We have contacted the company to ask about the timing and location for a public listing and while it has not commented, we understand that London or New York would be the most obvious locations for a listing, which is not likely to be for another year or even three.

For now, Lyst has disclosed that investors in this latest injection include funds managed by Fidelity International, Novator Capital, Giano Capital and C4 Ventures, as well as a mix of financial and strategic previous backers Draper Esprit, 14W, Accel, Balderton Capital, Venrex and LVMH. Carmen Busquets — a strategic advisor to the company who co-founded Net-a-Porter, one of Lyst’s competitors in the space — also increased her investment in the company with this round, the company said.

Lyst is not disclosing its valuation but PitchBook notes that with this round, it is $500 million post-money. (We’ve also asked the company to confirm whether this is an accurate figure.) Sky News, where the funding news was leaked last night, did not have a valuation figure.

For some further comparison and context, though, Farfetch, another competitor in the same space as Lyst, listed publicly some years ago and currently has a market cap of $14.4 billion. And more generally, there is a lot to play for here online, not just against other pure-play fashion portals, but also standalone retailers, marketplaces like Amazon, and increasingly social media apps like Instagram, TikTok and Snapchat, which are all looking at how they can better capitalize on how their platforms are already being used quite aggressively and widely for social commerce.

Information provided →

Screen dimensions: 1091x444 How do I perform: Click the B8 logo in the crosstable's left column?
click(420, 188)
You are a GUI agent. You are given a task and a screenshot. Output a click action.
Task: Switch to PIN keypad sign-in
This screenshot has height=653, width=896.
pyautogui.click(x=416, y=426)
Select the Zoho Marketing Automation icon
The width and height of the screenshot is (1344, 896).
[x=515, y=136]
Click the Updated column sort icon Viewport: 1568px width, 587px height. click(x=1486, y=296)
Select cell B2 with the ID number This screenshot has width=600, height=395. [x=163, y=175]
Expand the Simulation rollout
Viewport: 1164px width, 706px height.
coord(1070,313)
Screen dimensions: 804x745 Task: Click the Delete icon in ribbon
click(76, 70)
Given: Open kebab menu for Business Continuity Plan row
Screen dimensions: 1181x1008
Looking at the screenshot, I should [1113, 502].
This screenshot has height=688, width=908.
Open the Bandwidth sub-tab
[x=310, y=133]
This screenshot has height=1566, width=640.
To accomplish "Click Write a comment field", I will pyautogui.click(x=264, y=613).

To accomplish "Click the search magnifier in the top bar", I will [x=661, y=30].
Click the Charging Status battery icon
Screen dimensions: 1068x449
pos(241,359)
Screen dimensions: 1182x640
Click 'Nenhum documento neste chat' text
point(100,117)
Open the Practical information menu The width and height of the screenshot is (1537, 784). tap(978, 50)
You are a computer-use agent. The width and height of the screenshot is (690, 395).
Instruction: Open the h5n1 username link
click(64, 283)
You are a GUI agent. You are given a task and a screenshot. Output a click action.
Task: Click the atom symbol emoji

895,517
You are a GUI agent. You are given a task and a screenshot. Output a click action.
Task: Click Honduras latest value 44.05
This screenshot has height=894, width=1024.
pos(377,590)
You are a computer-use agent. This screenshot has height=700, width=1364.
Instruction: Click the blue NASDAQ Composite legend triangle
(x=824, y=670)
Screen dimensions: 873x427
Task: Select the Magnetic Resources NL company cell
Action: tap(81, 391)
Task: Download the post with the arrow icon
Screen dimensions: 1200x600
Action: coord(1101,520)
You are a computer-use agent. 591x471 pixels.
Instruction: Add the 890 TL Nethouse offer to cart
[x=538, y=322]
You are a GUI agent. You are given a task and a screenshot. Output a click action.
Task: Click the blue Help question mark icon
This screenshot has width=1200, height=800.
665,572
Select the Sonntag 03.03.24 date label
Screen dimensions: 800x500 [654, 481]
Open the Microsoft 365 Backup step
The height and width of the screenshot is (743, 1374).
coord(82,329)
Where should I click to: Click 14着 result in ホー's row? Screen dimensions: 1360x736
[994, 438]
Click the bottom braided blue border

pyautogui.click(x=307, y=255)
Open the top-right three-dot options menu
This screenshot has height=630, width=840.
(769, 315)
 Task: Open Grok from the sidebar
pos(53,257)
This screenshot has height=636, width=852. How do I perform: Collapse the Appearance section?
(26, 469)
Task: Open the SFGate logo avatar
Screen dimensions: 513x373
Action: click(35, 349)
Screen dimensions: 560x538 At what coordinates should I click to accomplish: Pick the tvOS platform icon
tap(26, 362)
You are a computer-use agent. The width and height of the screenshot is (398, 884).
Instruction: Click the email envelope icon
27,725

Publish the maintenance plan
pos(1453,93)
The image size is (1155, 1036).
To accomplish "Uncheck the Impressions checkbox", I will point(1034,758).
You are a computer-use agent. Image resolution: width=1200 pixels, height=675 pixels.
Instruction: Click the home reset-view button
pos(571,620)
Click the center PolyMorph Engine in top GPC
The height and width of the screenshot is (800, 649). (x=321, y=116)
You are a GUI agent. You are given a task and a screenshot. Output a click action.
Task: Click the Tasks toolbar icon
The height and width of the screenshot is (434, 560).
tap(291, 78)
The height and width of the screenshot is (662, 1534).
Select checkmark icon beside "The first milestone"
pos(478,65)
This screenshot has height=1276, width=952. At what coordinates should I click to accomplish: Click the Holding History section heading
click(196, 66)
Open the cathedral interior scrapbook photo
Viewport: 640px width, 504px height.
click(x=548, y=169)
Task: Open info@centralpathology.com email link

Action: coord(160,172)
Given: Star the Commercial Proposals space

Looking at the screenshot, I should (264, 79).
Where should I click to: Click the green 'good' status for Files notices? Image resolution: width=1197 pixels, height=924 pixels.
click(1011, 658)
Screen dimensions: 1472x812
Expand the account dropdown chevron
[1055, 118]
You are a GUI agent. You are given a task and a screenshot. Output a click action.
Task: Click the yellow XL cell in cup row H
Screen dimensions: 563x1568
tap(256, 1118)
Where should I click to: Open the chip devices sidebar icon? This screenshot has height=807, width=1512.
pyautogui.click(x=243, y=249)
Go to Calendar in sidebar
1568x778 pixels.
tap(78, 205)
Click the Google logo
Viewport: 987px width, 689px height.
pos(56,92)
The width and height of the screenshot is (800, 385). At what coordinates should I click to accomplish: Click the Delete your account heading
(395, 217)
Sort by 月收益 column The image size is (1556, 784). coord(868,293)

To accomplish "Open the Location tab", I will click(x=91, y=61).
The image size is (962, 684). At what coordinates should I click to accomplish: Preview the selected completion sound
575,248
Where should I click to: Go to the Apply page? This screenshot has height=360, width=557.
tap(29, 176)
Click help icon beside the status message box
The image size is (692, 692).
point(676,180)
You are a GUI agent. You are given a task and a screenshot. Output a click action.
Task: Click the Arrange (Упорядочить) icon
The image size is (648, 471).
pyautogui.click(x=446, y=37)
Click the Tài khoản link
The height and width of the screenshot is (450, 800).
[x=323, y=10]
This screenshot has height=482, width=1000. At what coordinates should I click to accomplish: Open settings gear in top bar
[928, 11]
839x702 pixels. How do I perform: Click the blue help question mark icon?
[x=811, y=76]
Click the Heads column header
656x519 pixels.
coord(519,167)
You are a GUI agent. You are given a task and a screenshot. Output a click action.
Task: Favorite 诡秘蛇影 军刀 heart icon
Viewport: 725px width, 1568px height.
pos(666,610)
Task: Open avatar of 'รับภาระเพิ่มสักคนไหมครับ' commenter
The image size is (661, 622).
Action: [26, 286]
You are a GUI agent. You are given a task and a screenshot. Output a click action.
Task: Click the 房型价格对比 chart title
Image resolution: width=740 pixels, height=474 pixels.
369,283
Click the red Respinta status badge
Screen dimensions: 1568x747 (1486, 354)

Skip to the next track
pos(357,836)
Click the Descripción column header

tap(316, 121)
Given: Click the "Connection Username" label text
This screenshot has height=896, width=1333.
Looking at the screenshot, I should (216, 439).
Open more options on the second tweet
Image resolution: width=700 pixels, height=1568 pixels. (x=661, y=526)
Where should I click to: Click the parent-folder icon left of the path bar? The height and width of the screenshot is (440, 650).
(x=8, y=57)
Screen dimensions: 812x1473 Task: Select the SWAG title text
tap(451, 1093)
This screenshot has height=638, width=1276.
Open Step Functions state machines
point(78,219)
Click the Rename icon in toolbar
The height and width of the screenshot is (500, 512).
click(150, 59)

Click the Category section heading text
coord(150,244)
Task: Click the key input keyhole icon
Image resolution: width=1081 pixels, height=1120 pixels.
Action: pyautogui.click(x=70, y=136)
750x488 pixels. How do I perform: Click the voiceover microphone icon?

What you have to do → Please render this sentence from the passage about Lyst's funding in French: "Sky News, where the funding news was leaked last night, did not have a valuation figure." The items have no connection to the passage about Lyst's funding.

Answer for this exercise → Sky News, où la nouvelle du financement a fuité hier soir, ne disposait pas d'un chiffre de valorisation.